*Task*. Print exactly the lines from the one that contains "Task: Choose the Весь период range" through the final line of the entries below, both included, and nothing else; omit the pictures.

Stored data entries:
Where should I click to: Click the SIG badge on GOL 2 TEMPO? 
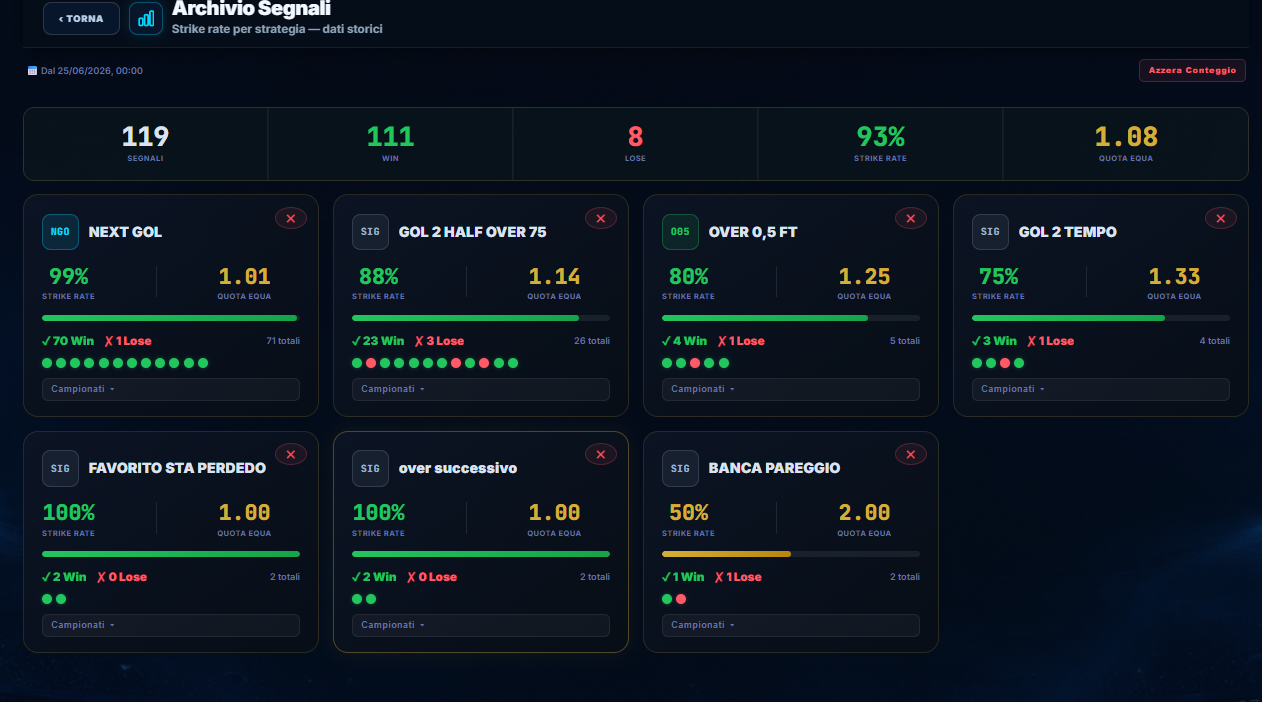pyautogui.click(x=990, y=232)
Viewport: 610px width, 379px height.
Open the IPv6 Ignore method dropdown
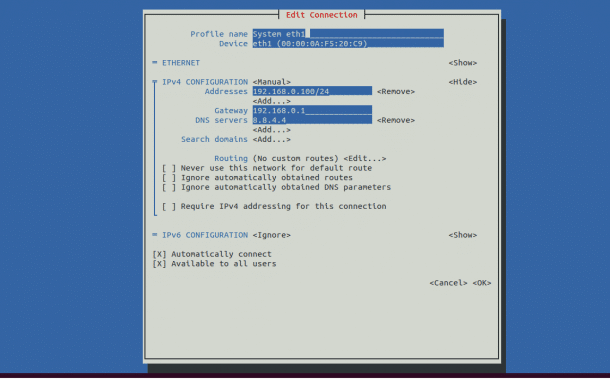272,235
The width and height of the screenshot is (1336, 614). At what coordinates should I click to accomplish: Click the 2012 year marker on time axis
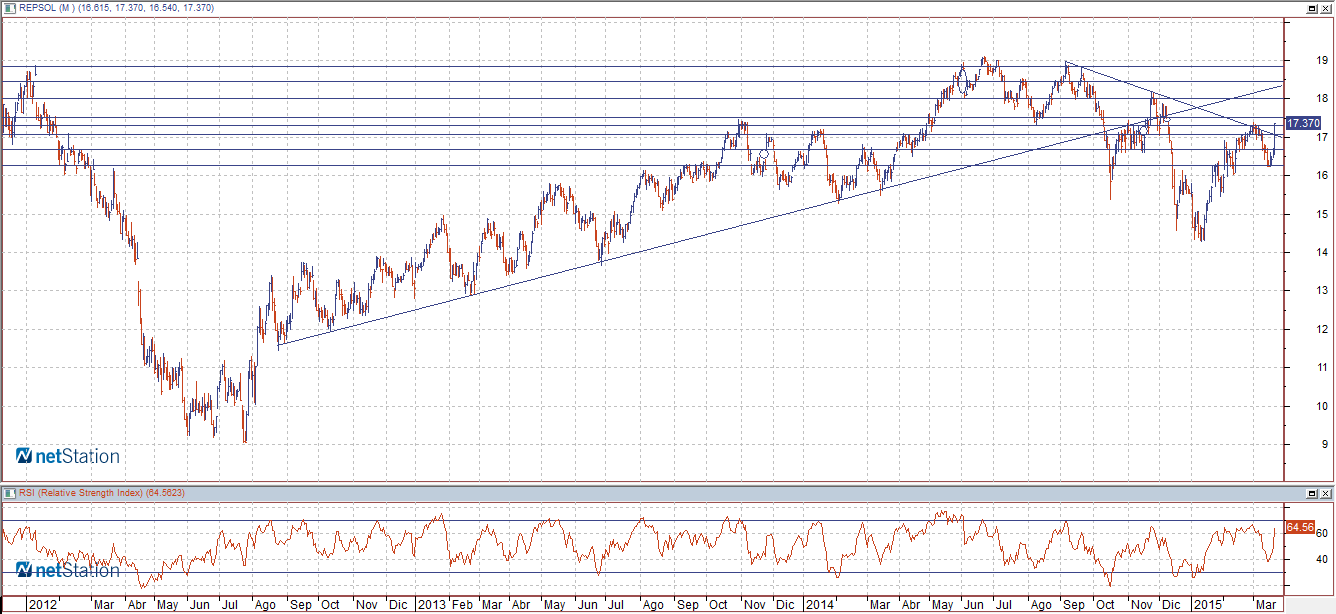pos(42,605)
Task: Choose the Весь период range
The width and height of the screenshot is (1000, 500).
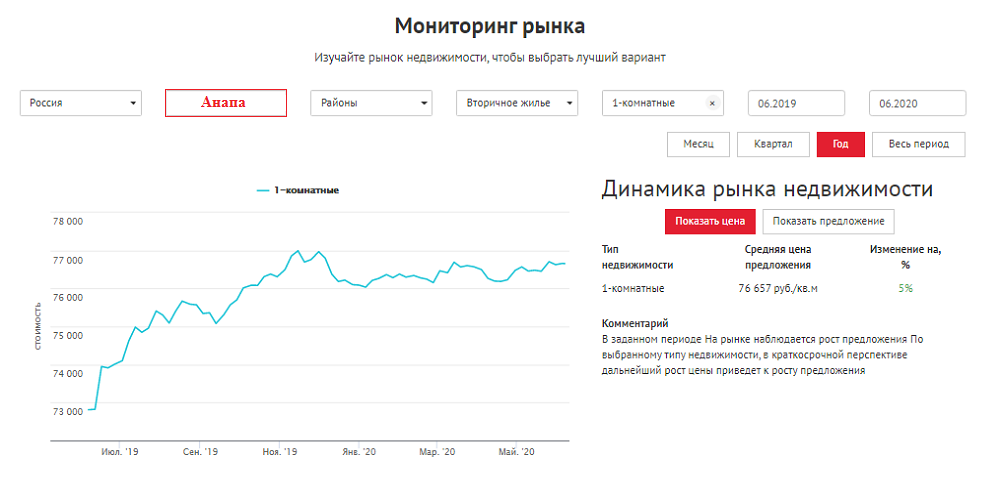Action: (918, 144)
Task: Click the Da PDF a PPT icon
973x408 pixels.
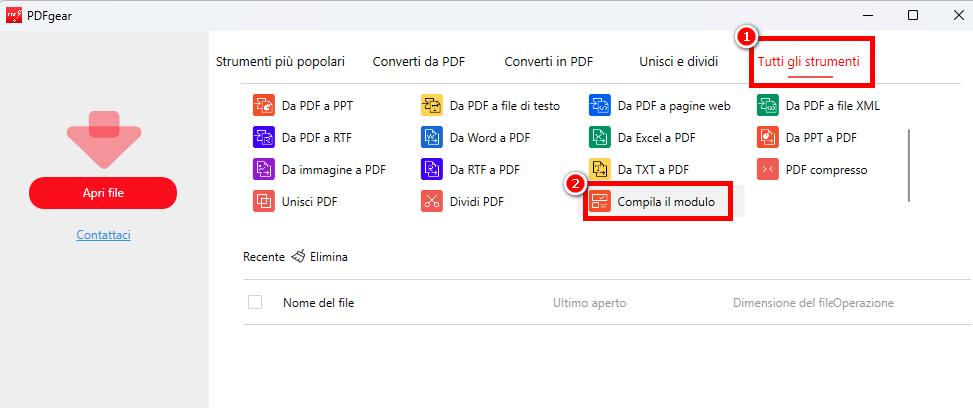Action: coord(264,105)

*Answer for the task*.
Task: Choose the Весь период range
The width and height of the screenshot is (1000, 500).
Action: (918, 144)
Task: Click the Da PDF a PPT icon
973x408 pixels.
Action: coord(264,105)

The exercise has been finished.